* **REQUEST**: Recast the records below as a JSON list of strings, one per line with blank lines omitted, starting at the line containing "344x229 pixels." and ending at the end of the records. Leave the pictures out of the answer.

* **LISTED RECORDS**:
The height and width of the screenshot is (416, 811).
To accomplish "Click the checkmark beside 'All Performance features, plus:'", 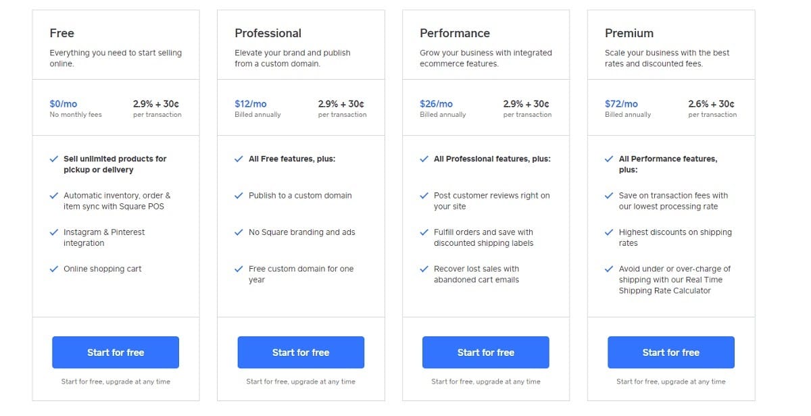I will click(x=610, y=159).
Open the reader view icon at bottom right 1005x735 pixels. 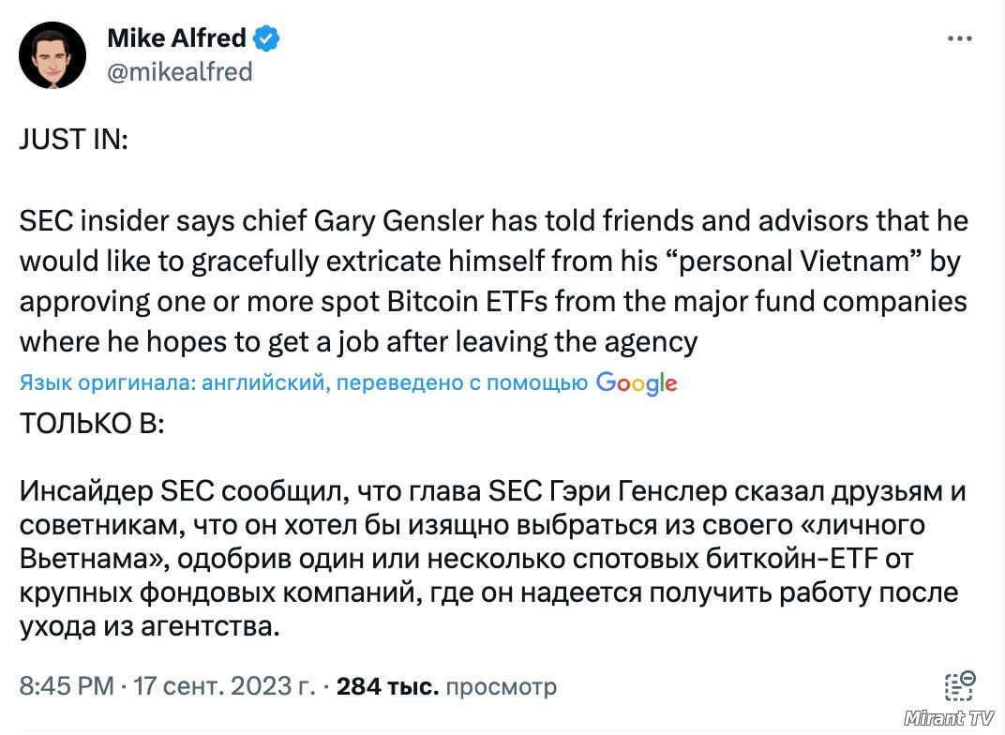coord(959,685)
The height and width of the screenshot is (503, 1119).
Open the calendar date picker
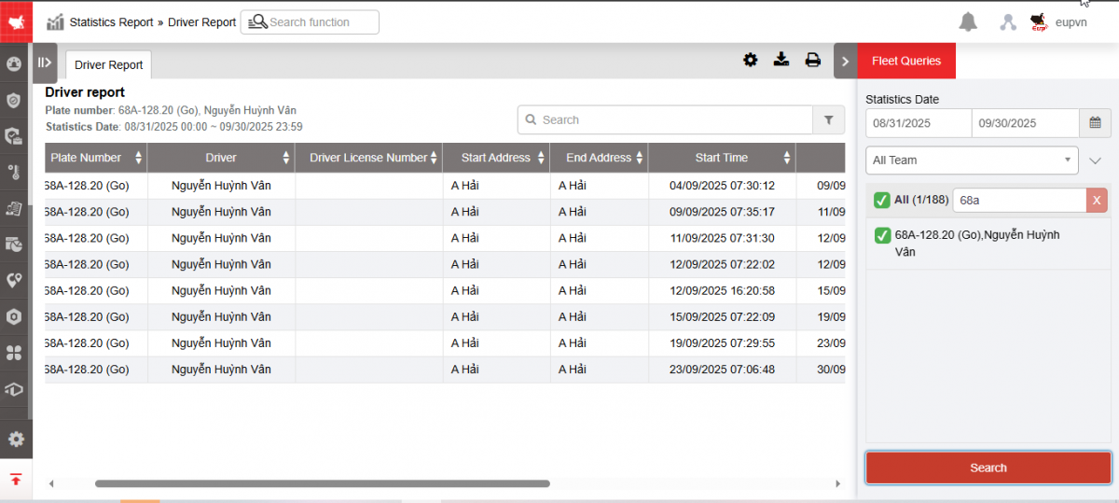1095,122
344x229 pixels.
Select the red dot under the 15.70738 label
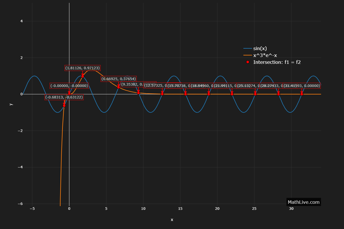[x=185, y=94]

* **ANSWER TO THE PROBLEM**:
[
  "344x229 pixels.",
  "Select the red dot under the 15.70738 label",
  "[x=185, y=94]"
]